■ **THE REQUEST**
Print the lines of the material starting at the one containing "You are a GUI" and ending at the one containing "[x=603, y=522]", with the pictures left out.

■ **RECORDED DATA**

══════════

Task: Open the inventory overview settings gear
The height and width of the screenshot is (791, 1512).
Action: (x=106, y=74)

══════════

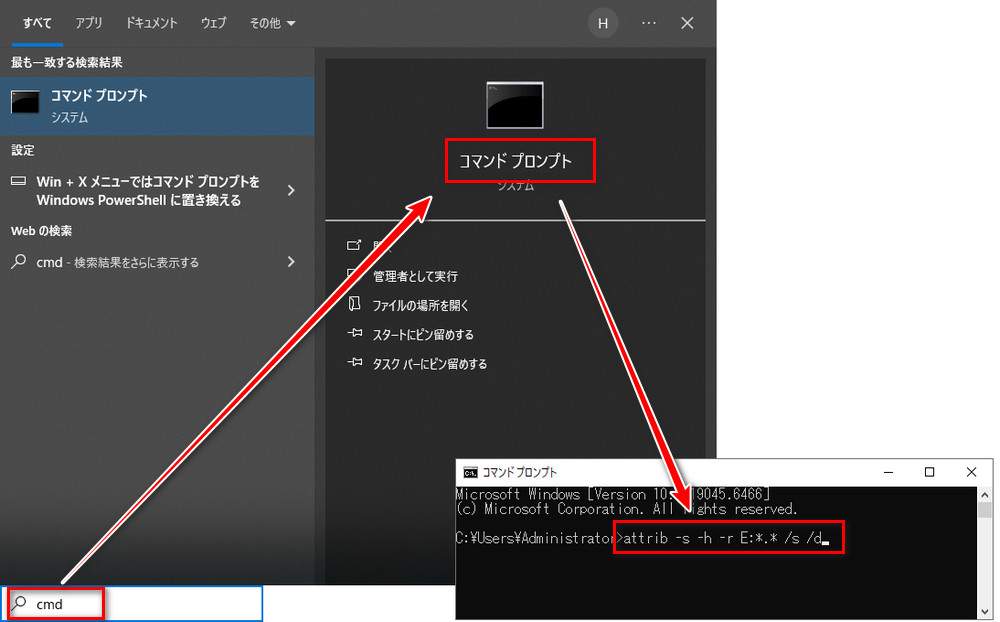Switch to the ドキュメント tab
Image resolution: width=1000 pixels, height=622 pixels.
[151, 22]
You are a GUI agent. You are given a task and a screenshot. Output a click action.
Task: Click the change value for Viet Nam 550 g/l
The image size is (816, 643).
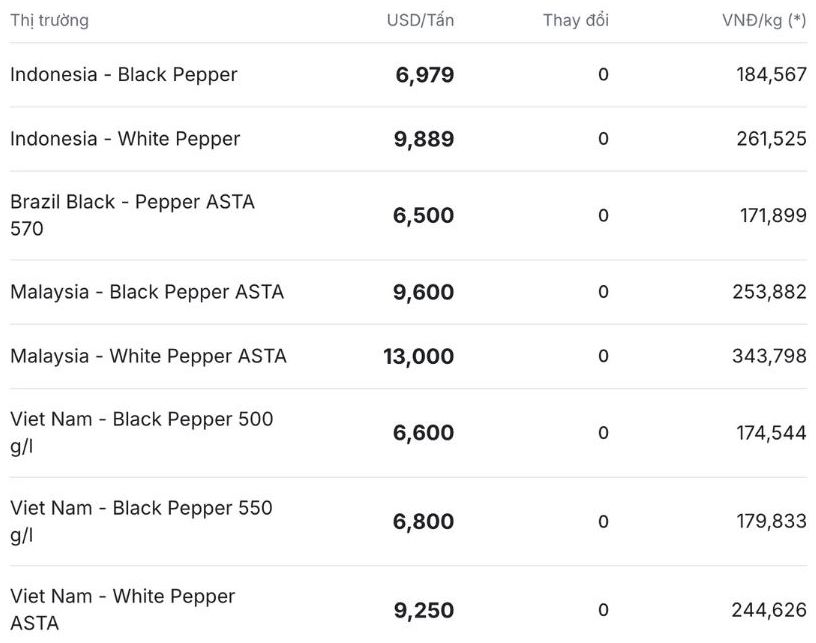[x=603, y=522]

══════════

■ **REPLY**
You are a GUI agent. You are given a task and a screenshot. Output a click action.
Task: Click the change value for Viet Nam 550 g/l
The image size is (816, 643).
[x=603, y=522]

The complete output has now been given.